Despite the slowdown, the sector continues to generate jobs: there were 89 thousand new vacancies in the 12 months up to August, the lowest level in the last five years. CBIC reduced its construction growth forecast from 2.3% to 1.3% in 2025.
Interest rates hold back industry and investments
With expensive and restricted credit, industrial companies face more difficulty in finance working capital and invest in new projects. THE industrial production fell 0.4% between August and September, according to IBGE, reflecting the impact of monetary policy.
A study by the CNI (National Confederation of Industry) shows that 80% of industries point to interest rate as the main barrier to short-term credit, while 71% cite the same problem in the long term. Furthermore, the increase in IOF (Financial Operations Tax) rates further reduced the credit offer and the volume of investments.
“This effect especially affects the durable goods sectors, such as automotiveo electronics and civil construction, which depend directly on credit conditions and household purchasing power”, says João Gabriel Pio, economist at Fiemg.

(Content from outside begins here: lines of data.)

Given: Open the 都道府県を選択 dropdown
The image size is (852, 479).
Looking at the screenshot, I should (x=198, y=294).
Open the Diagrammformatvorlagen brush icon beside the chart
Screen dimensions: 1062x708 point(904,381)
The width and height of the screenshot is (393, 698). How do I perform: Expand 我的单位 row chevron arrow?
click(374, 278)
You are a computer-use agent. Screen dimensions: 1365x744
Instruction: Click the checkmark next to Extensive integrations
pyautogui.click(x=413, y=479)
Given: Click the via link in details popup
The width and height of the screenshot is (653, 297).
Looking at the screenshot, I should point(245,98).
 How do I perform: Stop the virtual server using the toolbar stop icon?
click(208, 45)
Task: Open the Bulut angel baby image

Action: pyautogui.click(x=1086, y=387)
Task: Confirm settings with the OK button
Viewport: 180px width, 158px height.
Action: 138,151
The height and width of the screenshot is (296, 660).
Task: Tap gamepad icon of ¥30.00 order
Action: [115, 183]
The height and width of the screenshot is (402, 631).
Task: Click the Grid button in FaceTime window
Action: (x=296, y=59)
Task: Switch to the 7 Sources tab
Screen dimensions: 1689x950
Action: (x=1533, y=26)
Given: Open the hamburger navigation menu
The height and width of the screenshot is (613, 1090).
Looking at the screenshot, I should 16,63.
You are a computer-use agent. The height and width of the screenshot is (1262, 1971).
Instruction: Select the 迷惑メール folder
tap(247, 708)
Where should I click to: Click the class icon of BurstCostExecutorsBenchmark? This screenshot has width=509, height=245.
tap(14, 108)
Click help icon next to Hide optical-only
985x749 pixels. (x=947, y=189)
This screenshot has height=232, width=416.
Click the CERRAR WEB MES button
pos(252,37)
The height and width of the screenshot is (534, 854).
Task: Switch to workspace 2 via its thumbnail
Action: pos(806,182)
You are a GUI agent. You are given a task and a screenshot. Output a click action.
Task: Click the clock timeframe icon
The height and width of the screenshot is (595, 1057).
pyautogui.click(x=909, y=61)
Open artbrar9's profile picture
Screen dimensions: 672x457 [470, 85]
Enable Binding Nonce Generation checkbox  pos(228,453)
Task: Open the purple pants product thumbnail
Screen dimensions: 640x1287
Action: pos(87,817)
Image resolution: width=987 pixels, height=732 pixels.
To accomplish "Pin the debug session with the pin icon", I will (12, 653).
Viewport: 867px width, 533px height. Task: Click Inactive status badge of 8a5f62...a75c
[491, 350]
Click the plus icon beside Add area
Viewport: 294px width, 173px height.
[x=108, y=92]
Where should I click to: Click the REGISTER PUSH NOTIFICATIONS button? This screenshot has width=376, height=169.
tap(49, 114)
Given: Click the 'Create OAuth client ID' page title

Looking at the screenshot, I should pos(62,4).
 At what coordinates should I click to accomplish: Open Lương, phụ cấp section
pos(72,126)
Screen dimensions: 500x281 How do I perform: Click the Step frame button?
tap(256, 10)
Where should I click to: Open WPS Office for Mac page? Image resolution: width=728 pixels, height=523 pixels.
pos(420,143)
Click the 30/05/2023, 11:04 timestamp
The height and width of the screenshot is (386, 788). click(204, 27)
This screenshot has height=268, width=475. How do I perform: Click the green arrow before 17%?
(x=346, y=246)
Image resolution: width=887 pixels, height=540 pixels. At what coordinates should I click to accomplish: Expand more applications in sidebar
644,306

Falling consumption and risk of business closure
With high interest rates, more expensive credit and default rate on the risewhich already affects 30.4% of families, the household consumption has retreated. According to the CNC (National Confederation of Commerce in Goods, Services and Tourism), 80% of families are in debt, and consumers have been postponing purchases and reducing spending.
“Entrepreneurs face a slowdown in sales, increased inventories and the need to cut costs,” says Fábio Bentes, chief economist at CNC.
For him, the current scenario could lead to the closure of more vulnerable companies, a drop in profits and pressure on job creation. In the year to September, the commerce sector created 138 thousand jobs, a drop of 21.3% compared to 2024, a direct reflection of the economic slowdown.
“Consumers are reducing spending and future confidence in the financial situation has fallen drastically. The scenario could lead to the closure of more vulnerable businesses and continued pressure on the profitability of the sector as a whole”, concludes Bentes.